>> Begin Document passage

Global Waste-to-Energy Market Restraining Factors

High Initial Costs and Less Investments

The cost of waste-to-energy production facilities is a primary issue throughout building and development. The installation and upkeep of infrastructure needed to produce electricity by burning garbage are significant obstacles limiting the market's expansion. Despite the cheap cost of fuel, the total cost is significantly increased by maintenance costs because this is a novel technology.

Governments are not inclined to invest significant resources because the initial expenses for building waste-to-energy facilities are substantially greater than those for any other traditional source of electricity, a crucial factor projected to impede the market's growth. Additionally, it is anticipated that a lack of manufacturers and an increase in the introduction of newer, less expensive solar and hydroelectricity technologies will limit the market growth.

Global Waste-to-Energy Market Opportunities

Upsurge in Energy Demand from the Asia-Pacific and Latin America Regions

The market for waste-to-energy is significantly impacted by the rise in worries about how to use the massive volumes of waste produced in various places. A surge in trash generation and government attempts to support appropriate waste utilization in these regions has led to high growth rates in Asia-Pacific and LAMEA nations, including China, India, Brazil, KSA, and others. Due to Japan's high level of technology penetration, the waste-to-energy sector is also at its mature stage. The importance of sustainable development, the necessity to minimize greenhouse gas emissions, and the requirement for proportionally higher consumption of renewable resources have all become understood by the people of many nations in Asia-Pacific and LAMEA. The rise in industrialization, urbanization, and GDP in these regions are among the other factors contributing to the market's expansion.

Segmental Analysis

The global waste-to-energy market is segmented by technology.

Based on technology, the global waste-to-energy market is bifurcated into thermal, biochemical, and others.

The thermal segment owns the highest market share and is expected to grow at a CAGR of 4.3% during the forecast period. The thermal method uses high-temperature recycling of MSW energy. The term "thermal technology" refers to various techniques, including pyrolysis, gasification, and combustion or incineration. The main differences between these technologies are the amount of oxygen and temperature involved throughout the process that results in the conversion to ultimate products, CO2 and water, or intermediate usable compounds. MSW dry matter is a suitable waste to use as feedstock in this procedure. Additionally, the lack of landfills is anticipated to fuel the market's expansion for waste-to-energy during the expected time frame. There is a surge in the need for thermal gasification in the energy production of waste materials due to the increased demand for clean energy globally.

Incineration is the most popular method for converting waste to energy. The organic elements in the trash are burned during this waste treatment procedure. This process can lower the total volume of the original garbage by between 95 and 96%, depending on the type of waste and the extent to which it is recycled (for example, the amount of metals extracted from ash to be recycled). Incinerators, which can be moving grates, rotating kilns, fluidized beds, and others, are utilized to burn waste materials, producing ash, flue gas, and heat. There has been a rise in the need for thermal incineration equipment due to the fact that incinerators can process both synthetic and organic waste. Consequently, the market for converting trash into energy grows in the surrounding areas.

>> End Document passage
>> Begin Extracted information

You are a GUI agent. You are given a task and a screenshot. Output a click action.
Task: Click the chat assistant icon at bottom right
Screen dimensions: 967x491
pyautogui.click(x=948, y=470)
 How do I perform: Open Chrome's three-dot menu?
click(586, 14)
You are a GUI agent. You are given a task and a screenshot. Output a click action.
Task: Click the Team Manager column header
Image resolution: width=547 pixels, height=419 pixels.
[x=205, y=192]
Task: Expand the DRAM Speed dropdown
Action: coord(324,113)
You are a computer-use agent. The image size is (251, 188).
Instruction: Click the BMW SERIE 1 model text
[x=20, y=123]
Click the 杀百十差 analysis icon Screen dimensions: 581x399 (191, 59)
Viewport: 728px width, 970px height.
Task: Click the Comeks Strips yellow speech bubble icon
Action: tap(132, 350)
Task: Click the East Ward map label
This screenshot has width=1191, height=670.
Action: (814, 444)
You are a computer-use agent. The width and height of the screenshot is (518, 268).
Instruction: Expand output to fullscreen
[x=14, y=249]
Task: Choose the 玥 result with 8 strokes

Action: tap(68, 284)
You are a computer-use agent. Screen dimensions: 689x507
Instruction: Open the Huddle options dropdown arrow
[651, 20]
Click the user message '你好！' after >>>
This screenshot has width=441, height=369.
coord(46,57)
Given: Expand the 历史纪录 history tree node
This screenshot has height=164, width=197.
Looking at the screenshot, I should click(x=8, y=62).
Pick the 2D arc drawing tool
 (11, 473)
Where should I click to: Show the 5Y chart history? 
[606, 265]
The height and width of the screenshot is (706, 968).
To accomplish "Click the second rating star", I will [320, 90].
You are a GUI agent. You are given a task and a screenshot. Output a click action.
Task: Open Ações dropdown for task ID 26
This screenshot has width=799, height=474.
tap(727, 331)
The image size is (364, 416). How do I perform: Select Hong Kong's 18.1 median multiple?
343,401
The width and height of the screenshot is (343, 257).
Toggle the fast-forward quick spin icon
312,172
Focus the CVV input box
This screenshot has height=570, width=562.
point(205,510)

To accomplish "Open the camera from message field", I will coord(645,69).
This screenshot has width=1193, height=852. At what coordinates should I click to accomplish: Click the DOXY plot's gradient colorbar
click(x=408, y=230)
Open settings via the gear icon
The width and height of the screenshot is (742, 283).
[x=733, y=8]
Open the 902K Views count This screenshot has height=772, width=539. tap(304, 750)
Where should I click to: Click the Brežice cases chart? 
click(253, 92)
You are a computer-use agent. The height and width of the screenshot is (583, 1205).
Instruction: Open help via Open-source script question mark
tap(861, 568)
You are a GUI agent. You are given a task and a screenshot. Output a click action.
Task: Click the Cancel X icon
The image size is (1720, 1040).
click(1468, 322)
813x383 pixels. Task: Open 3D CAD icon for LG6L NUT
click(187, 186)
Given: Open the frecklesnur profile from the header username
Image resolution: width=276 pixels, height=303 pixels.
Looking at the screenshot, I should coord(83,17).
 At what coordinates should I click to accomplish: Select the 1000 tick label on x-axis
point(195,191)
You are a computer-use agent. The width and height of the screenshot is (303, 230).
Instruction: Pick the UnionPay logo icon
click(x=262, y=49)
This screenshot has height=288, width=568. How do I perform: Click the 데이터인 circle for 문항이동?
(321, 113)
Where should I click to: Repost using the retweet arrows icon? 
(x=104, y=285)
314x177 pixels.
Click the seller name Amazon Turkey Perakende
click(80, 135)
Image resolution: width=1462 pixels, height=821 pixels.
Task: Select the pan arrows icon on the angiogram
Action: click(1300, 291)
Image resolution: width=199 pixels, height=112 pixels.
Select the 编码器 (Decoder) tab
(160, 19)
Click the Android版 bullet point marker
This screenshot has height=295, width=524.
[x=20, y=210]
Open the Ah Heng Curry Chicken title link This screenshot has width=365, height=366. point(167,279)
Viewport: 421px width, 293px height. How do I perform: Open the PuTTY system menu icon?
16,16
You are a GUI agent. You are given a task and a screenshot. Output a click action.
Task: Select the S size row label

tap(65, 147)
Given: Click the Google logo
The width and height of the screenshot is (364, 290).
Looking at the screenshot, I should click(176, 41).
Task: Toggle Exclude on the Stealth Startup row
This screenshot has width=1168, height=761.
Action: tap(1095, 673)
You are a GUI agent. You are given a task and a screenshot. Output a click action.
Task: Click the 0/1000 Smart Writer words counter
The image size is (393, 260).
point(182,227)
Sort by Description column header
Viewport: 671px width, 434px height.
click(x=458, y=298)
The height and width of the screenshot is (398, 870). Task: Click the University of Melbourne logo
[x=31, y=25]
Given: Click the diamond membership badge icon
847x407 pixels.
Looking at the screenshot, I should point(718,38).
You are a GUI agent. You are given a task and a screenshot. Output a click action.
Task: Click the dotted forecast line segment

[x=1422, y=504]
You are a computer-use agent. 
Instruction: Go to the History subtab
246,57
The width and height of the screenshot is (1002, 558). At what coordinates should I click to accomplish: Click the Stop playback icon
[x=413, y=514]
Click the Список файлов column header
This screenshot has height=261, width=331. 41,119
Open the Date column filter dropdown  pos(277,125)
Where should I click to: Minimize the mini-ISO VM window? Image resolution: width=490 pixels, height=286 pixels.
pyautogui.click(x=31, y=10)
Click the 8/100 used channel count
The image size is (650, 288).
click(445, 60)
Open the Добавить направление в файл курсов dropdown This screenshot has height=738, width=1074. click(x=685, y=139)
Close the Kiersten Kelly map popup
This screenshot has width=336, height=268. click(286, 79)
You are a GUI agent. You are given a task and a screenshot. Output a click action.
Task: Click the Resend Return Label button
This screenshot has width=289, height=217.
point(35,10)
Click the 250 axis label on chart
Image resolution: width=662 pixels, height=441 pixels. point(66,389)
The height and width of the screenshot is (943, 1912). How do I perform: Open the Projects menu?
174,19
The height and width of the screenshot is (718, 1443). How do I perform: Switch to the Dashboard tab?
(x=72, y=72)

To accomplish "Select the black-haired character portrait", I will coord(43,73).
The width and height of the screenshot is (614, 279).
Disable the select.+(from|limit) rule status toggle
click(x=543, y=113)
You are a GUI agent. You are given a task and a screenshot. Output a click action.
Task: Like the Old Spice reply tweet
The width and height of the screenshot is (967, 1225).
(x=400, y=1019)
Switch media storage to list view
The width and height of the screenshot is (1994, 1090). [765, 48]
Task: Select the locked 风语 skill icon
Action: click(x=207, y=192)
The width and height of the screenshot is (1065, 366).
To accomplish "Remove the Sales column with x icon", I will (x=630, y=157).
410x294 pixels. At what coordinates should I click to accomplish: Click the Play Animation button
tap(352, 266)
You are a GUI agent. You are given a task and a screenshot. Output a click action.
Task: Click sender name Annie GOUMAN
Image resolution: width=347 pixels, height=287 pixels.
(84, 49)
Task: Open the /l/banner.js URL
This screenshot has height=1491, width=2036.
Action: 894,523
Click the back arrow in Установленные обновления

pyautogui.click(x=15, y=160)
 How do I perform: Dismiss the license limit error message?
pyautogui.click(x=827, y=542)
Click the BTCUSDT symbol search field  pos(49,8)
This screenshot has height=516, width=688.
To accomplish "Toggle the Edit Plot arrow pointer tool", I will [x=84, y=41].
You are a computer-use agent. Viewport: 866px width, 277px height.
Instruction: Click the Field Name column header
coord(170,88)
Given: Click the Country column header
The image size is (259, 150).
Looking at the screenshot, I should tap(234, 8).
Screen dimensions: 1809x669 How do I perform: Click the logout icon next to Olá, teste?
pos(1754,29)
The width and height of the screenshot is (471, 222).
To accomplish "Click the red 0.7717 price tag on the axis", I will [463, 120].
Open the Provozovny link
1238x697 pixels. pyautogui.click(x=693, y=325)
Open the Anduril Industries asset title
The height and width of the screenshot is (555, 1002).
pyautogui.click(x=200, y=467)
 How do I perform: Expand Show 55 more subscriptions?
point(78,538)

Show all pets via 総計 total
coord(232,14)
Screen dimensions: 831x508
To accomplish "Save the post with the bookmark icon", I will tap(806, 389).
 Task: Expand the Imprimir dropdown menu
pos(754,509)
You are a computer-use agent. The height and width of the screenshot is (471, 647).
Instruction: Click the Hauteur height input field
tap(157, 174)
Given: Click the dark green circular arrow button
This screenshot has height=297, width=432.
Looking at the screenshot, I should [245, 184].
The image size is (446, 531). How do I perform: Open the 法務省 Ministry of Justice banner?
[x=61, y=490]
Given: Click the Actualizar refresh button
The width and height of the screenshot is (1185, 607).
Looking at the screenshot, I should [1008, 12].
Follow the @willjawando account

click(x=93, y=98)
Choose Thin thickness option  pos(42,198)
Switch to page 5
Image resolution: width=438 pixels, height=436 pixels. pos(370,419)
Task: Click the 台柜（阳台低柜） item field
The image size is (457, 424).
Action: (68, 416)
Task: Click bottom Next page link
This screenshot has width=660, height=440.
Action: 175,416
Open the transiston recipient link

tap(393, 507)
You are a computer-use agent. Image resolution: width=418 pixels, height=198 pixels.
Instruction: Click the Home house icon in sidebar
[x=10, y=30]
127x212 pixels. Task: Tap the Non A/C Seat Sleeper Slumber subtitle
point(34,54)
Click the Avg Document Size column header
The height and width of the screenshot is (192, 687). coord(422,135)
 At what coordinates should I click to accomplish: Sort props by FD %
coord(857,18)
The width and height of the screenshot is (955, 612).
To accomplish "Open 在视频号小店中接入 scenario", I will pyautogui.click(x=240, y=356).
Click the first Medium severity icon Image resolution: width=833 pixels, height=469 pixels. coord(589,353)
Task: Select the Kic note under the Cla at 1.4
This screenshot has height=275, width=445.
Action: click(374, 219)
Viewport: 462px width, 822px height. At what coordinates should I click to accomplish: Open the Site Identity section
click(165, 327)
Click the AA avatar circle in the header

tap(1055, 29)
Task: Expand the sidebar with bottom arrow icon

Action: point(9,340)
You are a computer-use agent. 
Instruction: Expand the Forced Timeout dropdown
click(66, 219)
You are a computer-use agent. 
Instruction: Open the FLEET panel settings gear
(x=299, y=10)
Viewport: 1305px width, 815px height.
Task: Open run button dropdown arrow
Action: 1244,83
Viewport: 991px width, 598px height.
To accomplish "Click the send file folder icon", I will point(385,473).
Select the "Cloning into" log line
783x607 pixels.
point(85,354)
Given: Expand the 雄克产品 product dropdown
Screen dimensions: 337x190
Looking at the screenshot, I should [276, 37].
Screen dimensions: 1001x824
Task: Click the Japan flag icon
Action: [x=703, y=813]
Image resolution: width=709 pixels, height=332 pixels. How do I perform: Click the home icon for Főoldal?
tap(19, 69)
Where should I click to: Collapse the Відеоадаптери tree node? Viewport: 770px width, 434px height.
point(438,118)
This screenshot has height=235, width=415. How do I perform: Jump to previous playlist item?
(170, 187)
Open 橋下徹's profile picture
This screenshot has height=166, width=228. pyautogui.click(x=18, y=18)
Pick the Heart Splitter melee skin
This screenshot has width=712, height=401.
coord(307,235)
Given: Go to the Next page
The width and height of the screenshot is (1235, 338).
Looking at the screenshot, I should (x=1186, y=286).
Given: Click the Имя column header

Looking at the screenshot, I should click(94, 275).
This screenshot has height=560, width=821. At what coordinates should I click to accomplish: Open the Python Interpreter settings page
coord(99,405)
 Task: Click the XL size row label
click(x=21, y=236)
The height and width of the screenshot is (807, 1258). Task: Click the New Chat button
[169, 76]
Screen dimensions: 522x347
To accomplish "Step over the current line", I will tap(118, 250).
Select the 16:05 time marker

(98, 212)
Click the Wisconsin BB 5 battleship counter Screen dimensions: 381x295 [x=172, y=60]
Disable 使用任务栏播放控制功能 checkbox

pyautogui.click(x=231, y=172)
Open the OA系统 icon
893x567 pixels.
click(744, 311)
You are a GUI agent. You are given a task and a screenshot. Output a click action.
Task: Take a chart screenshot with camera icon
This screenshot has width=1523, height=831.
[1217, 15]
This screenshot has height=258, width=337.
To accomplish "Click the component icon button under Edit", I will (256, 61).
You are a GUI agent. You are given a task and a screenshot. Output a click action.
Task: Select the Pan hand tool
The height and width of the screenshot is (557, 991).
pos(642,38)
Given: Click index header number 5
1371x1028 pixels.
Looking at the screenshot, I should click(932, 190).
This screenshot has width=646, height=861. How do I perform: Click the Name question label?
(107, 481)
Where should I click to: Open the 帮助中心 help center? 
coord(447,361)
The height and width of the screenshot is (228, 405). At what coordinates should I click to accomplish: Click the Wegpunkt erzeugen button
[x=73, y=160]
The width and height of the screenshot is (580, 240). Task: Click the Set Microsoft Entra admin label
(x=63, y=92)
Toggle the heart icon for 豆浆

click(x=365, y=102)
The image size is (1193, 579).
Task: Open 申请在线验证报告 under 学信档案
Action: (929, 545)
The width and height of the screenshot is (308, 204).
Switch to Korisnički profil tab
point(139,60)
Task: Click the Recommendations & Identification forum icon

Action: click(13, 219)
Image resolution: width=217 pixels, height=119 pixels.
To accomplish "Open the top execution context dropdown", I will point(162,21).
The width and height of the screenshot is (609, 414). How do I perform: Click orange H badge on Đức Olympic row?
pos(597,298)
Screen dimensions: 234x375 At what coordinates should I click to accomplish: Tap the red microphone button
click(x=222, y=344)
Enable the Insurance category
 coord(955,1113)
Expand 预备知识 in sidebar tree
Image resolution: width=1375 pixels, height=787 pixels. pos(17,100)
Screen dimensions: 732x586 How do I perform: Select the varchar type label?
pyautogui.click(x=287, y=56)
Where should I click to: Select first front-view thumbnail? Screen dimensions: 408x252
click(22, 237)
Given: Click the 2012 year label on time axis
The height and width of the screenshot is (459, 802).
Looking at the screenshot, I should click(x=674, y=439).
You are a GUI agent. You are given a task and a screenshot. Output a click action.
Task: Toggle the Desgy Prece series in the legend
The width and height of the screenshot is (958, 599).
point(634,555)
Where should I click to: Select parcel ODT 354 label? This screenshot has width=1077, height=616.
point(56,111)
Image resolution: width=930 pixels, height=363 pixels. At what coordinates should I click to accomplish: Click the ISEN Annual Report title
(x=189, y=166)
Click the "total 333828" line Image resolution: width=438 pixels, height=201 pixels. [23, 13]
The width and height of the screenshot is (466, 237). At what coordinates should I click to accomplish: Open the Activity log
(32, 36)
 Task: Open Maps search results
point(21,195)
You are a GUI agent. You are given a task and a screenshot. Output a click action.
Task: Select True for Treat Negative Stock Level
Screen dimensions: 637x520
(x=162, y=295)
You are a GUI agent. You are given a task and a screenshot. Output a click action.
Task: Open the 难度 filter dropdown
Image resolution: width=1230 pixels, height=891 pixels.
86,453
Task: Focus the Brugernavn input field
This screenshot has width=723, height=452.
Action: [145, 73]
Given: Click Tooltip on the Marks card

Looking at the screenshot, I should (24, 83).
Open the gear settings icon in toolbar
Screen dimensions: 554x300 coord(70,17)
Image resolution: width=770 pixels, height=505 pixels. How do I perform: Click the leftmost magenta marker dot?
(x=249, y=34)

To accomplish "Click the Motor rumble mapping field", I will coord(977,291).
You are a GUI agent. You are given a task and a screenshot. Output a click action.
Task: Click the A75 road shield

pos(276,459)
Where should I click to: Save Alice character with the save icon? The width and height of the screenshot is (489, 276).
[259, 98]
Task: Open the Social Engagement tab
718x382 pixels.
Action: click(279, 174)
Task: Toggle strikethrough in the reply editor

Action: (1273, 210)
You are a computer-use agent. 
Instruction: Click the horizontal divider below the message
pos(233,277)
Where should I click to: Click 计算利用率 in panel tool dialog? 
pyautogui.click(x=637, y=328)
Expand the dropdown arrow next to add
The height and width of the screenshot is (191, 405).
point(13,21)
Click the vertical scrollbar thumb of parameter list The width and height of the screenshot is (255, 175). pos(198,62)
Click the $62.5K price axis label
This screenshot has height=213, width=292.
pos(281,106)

>> End Extracted information

-- Task directions --
According to the waste-to-energy market text, by how much can incineration reduce the total volume of the original garbage? The items are not used in this exercise.

-- Final result --
Incineration can reduce it by between 95 and 96%, depending on the type of waste and how much of it is recycled.